Coloca-se em pauta qual visão estamos formando atualmente sobre nossas
realidades; discutindo as representações da paisagem e da cultura
mobilizadas nessas sensibilidades e registros.
REPRESENTAÇÕES DA NATUREZA E DO AMOR ENTRE
OS SÉCULOS 13 E 20 NA LITERATURA E NAS ARTES
Euler Sandeville Jr.
2003-2009 e seguintes...
É um estudo do amor nas artes, na literatura e outros documentos, entre
os séculos 13 e 20, com ênfase entre as relações entre arte, natureza e
amor em torno do século 15 e nas relações entre amor, contracultura e
política no século 20 e atual. Com base em bibliografia de referência
que possibilite uma visão histórica dos documentos selecionados,
procura-se entender como se construiu a noção moderna de amor, que
heranças abriga e encaminha, suas nuances, ambigüidades e amplitude,
que relações mantém com a idéia de natureza e de beleza.
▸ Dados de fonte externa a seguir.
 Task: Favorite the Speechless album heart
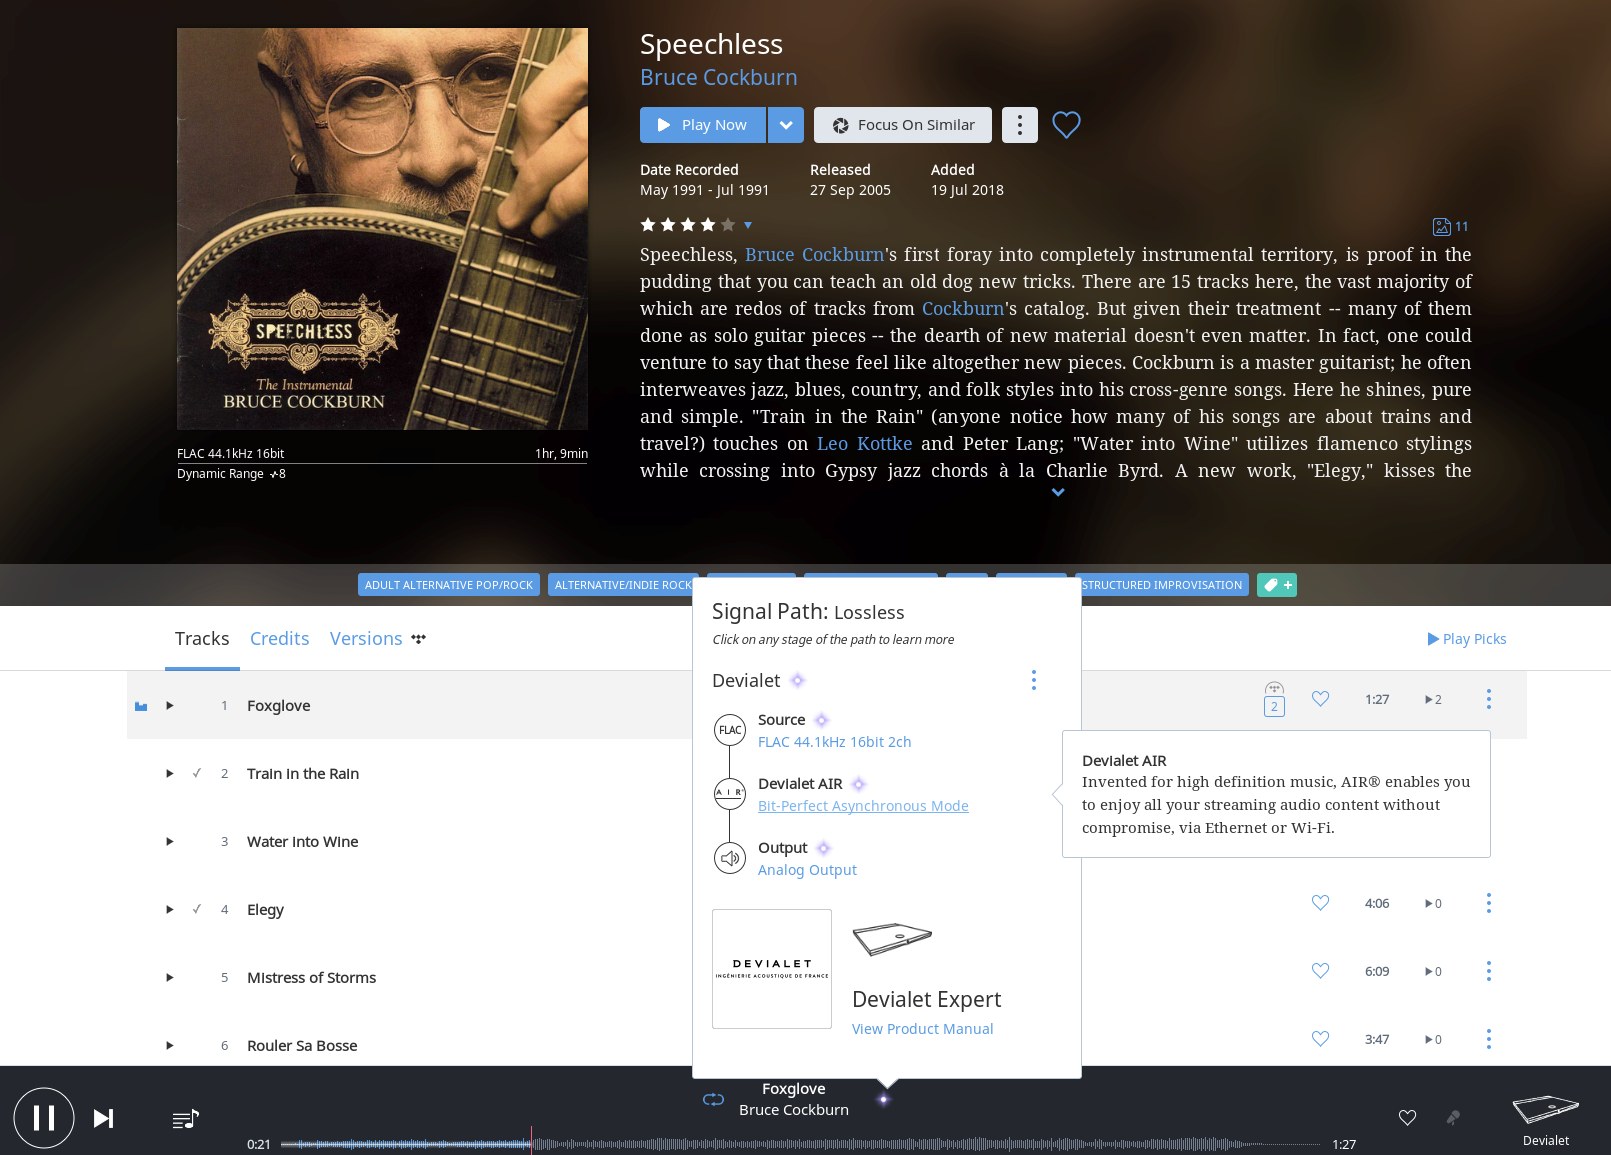[x=1066, y=125]
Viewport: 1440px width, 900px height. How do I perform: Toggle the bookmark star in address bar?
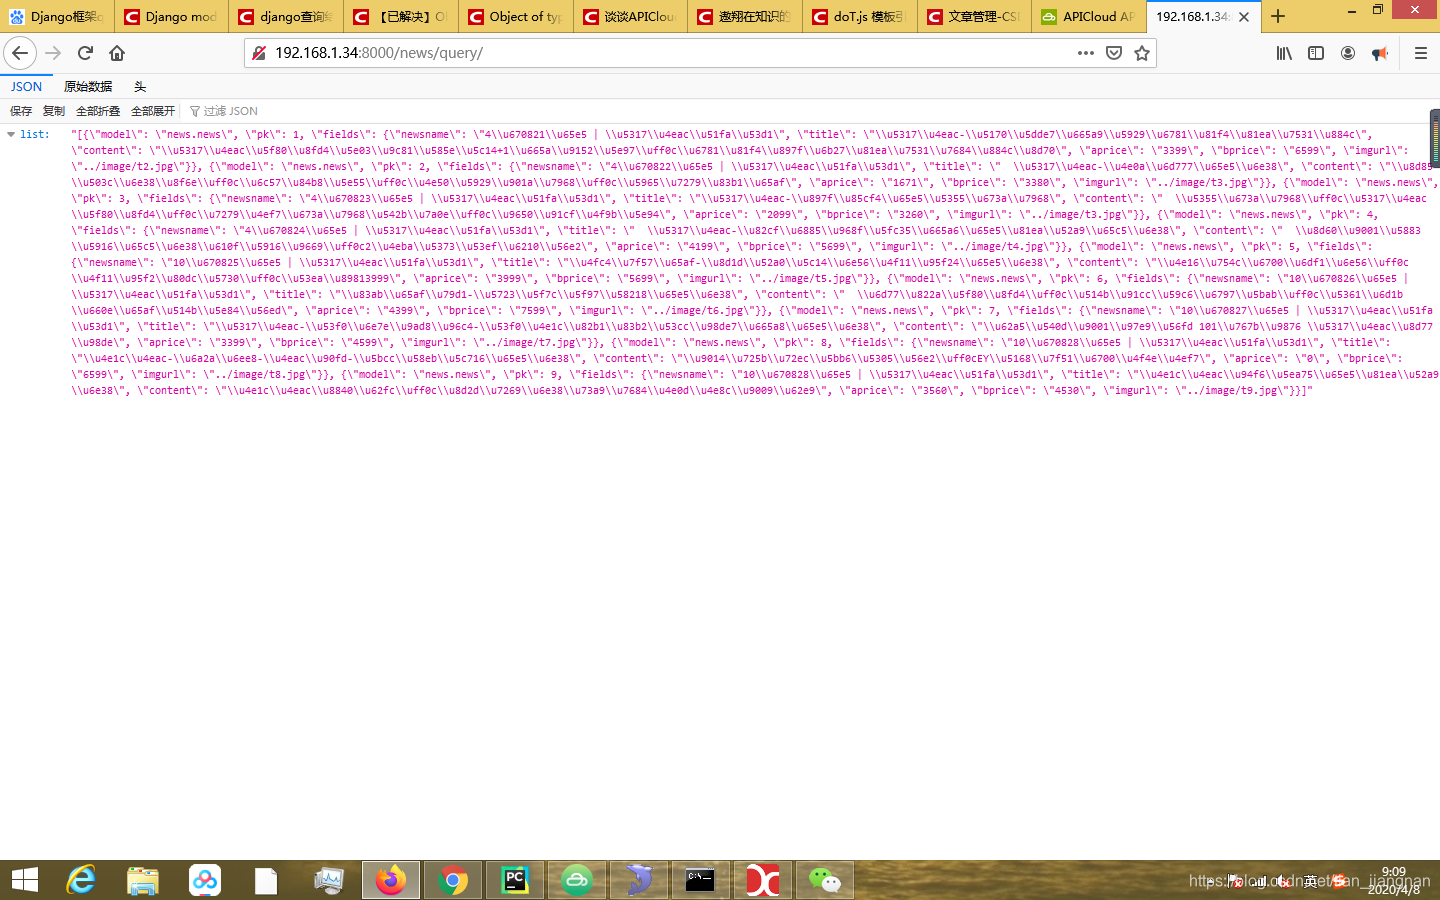click(1141, 53)
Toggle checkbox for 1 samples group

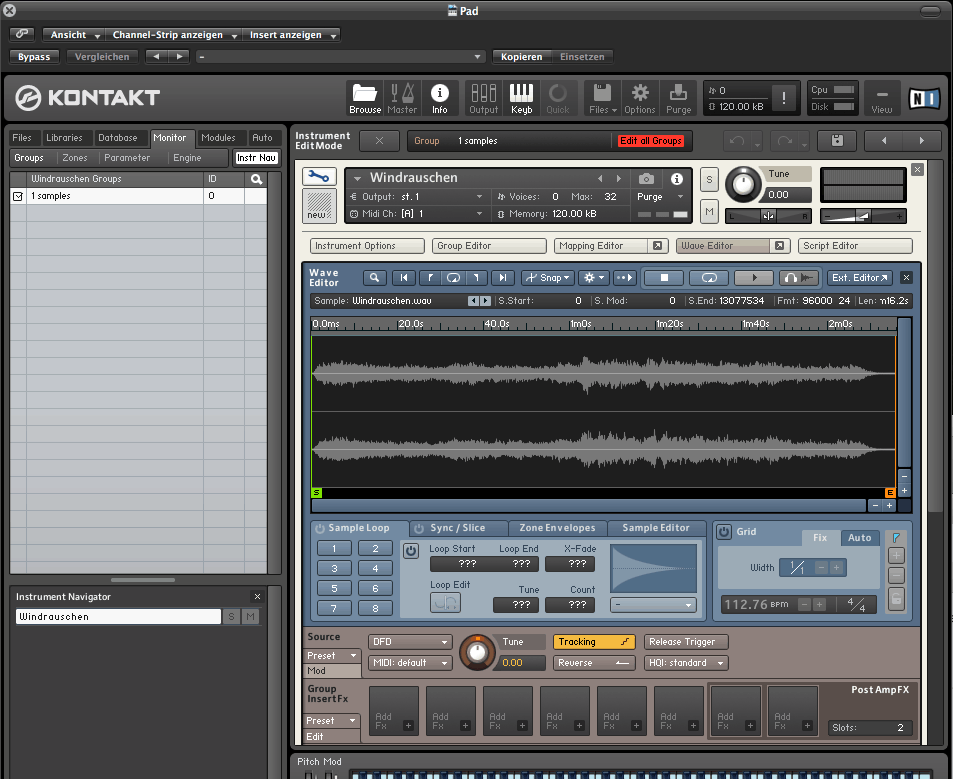(x=17, y=197)
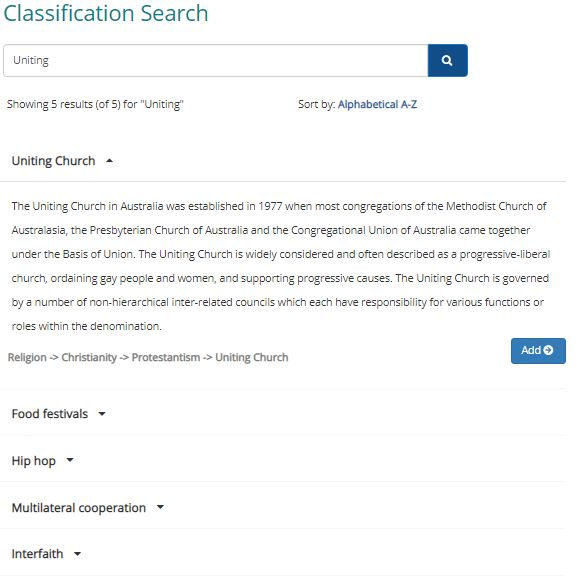The width and height of the screenshot is (582, 577).
Task: Expand the Interfaith caret arrow
Action: [77, 554]
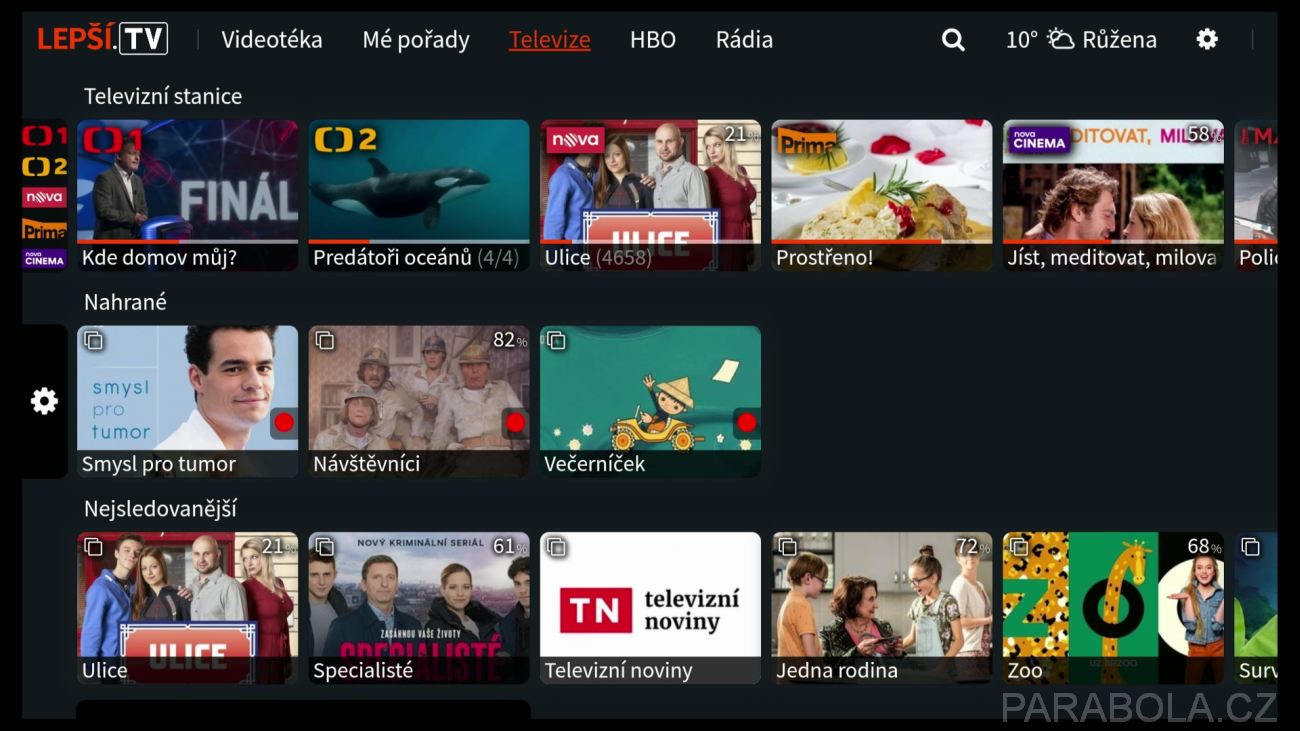The image size is (1300, 731).
Task: Open settings gear in top bar
Action: [1207, 39]
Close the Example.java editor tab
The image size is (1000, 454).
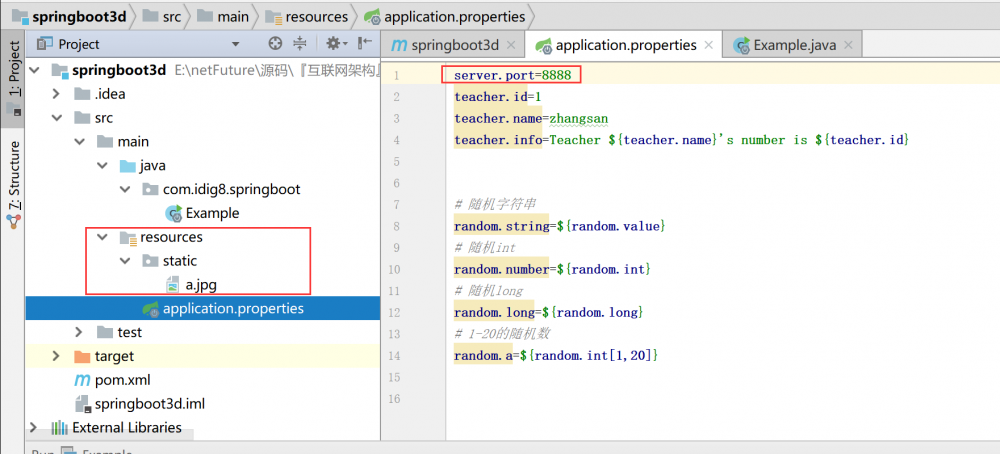849,45
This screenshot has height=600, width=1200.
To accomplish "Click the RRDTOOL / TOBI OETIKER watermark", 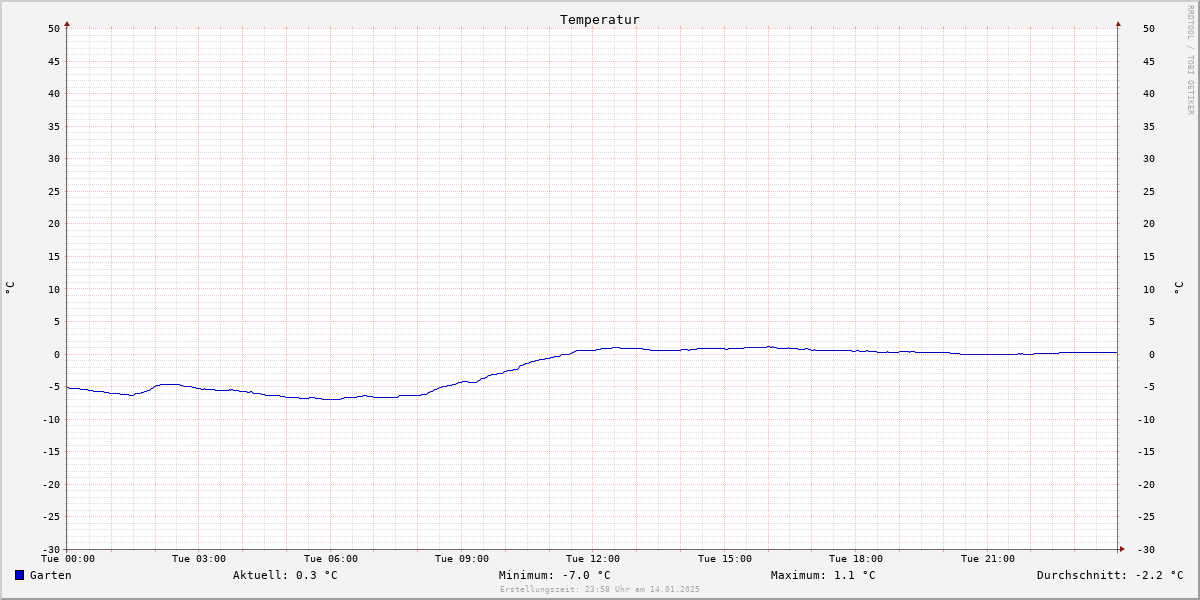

Considerando-se o amor e as paixões como uma das dimensões primordiais
da experiência no mundo, procura-se reconhecer sua dimensão cultural,
na medida em que se trata de um mundo socialmente construído,
vivenciado e desejado, e apenas assim passível de ser paisagem em toda
sua possibilidade.
Espera-se, com isso, estabelecer uma base crítica que permita a
discussão futura da noção de amor contemporânea e dos atuais impactos
da tecnologia, no âmbito de uma outra fente de estudos (Paisagens Vivenciadas da Contracultura à
Contemporaneidade). O estudo do amor e da natureza em diferentes
momentos e contextos historicos nos ajuda a colocar a paisagem na
dimensão de um drama interior, um forte desejo e apreensão de mundo, de
inserção, conhecimento, transgressão e transcendência, seja quando é
inquietante, ou conduz a alma aos meandros de seus instintos, seja
quando protagoniza a fantasia de uma harmonia, seja quando possibilita
a consciência das ações no mundo. Contribui para confrontar a idéia de
uma história linear e ordenada como uma fantasia, e os conceitos de
racionalidade utilizados para inventar seus períodos são confrontados
pela loucura, pelo desejo, pela ambição, pela afetividade, esvaziando
as pretensões de hegemonia ou unicidade da razão (ou outras) na
representação (narrativa) da história.
Em todos esses casos, desejo, estética e ética sugerem construções
complexas, por vezes tensas e contraditórias, de mundo. Procura-se
verificar, a partir daí, em que medida é possível identificar relações
diretas (ou indiretas, através de intersecções culturais nos casos
estudados), entre o amor e os jardins projetados. Em especial enquanto
representações da natureza e da urbanidade, entre outras dimensões
simbólicas, como a do jardim de delícias ou da academia e seus
desdobramentos como construção artística para a vida ao ar livre, em
seus enredos mais ou menos transgressores no decorrer do período
estudado.
PAISAGENS VIVENCIADAS: CONTRACULTURA E
SOCIEDADE CONTEMPORÂNEA
(19451955195719691971197219742012)
Euler Sandeville Junior
2007-2009 e seguintes...
Discute as heranças dos movimentos contestatórios, artísticos de
vanguarda e contra-culturais, em suas relações com a paisagem, a
natureza e o ambiente e com a mudança de comportamentos, procurando
estabelecer uma perspectiva crítica dos processos artísticos e
coletivos contestatórios na sociedade de contemporânea. Propõe
trabalhar um material tematicamente recortado em movimentos culturais a
partir do marco do final da Segunda guerra Mundial,
1.) analisando seus produtos e, na medida do possível, processos
criativos e a relação arte-vida cotidiana a partir da experiência
vivenciada até sua constituição como produto,
(2.) como base para a investigação crítica das percepções e valores
pré-concebidos em relação à paisagem e às sensibilidades que assim se
mobilizam,
(3.) confrontando o ambiente acadêmico com formas de valoração e
organização externas a esse ambiente, esperando gerar uma tensão
crítica que contribua para discutir o papel da Universidade, do
conhecimento narrativo próprio do discurso acadêmico e de processos
criativos decorrentes da sensibilidade artística,
(4.) estabelecendo processos experimentais de vivência, sensibilização
e crítica a partir do estudo de movimentos culturais e seus processos
criativos A PARTIR DOS CANAIS POSSIBILITADOS PELA UNIVERSIDADE E POR
FORMAS DE ASSOCIAÇÃO AUTÔNOMAS EM RELAÇÃO A ELA,
(5.) e PENSAR sobre os processos criativos, motivacionais em diversas
formas e processos que almejam vias alternativas e autônomas de gestão
coletiva, produção solidária, e convivência.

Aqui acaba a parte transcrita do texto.